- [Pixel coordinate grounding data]
►
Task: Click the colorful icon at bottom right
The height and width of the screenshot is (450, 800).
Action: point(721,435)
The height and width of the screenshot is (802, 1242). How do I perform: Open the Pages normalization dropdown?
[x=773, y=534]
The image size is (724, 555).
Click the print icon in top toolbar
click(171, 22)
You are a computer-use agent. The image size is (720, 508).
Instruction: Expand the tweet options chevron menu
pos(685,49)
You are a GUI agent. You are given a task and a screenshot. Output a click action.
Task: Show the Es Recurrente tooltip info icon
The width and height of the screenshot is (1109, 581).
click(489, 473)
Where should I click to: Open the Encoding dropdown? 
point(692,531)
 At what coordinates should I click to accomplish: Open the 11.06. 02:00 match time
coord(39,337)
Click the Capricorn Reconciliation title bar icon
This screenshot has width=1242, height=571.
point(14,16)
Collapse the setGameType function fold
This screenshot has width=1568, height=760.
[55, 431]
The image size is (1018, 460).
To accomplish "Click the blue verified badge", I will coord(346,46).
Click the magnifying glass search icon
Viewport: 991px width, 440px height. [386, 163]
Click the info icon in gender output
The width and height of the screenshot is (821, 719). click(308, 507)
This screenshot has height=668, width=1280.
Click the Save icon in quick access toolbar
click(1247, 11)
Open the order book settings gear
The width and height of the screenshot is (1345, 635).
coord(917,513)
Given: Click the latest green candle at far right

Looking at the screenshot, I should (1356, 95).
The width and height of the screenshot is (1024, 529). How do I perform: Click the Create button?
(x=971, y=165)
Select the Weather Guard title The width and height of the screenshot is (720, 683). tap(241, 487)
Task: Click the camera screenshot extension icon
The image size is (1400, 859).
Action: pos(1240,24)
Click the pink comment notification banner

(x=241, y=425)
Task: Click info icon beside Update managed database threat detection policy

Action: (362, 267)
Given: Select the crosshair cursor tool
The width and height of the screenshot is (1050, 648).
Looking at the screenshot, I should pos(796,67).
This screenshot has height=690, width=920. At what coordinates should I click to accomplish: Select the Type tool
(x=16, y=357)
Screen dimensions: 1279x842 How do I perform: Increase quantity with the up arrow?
◄
- [Aim of the exercise]
In the entries above, find the line containing "The width and height of the screenshot is (1109, 581).". Set down that line and every line after it through the last one, exactly and alone.

- [Answer area]
The width and height of the screenshot is (1109, 581).
click(489, 473)
Where should I click to: Open the Encoding dropdown? 
point(692,531)
 At what coordinates should I click to accomplish: Open the 11.06. 02:00 match time
coord(39,337)
Click the Capricorn Reconciliation title bar icon
This screenshot has width=1242, height=571.
point(14,16)
Collapse the setGameType function fold
This screenshot has width=1568, height=760.
[55, 431]
The image size is (1018, 460).
To accomplish "Click the blue verified badge", I will coord(346,46).
Click the magnifying glass search icon
Viewport: 991px width, 440px height. [386, 163]
Click the info icon in gender output
The width and height of the screenshot is (821, 719). click(308, 507)
This screenshot has height=668, width=1280.
Click the Save icon in quick access toolbar
click(1247, 11)
Open the order book settings gear
The width and height of the screenshot is (1345, 635).
coord(917,513)
Given: Click the latest green candle at far right

Looking at the screenshot, I should (1356, 95).
The width and height of the screenshot is (1024, 529). How do I perform: Click the Create button?
(x=971, y=165)
Select the Weather Guard title The width and height of the screenshot is (720, 683). tap(241, 487)
Task: Click the camera screenshot extension icon
The image size is (1400, 859).
Action: pos(1240,24)
Click the pink comment notification banner

(x=241, y=425)
Task: Click info icon beside Update managed database threat detection policy

Action: (362, 267)
Given: Select the crosshair cursor tool
The width and height of the screenshot is (1050, 648).
Looking at the screenshot, I should pos(796,67).
This screenshot has height=690, width=920. At what coordinates should I click to accomplish: Select the Type tool
(x=16, y=357)
Screen dimensions: 1279x842 How do I perform: Increase quantity with the up arrow?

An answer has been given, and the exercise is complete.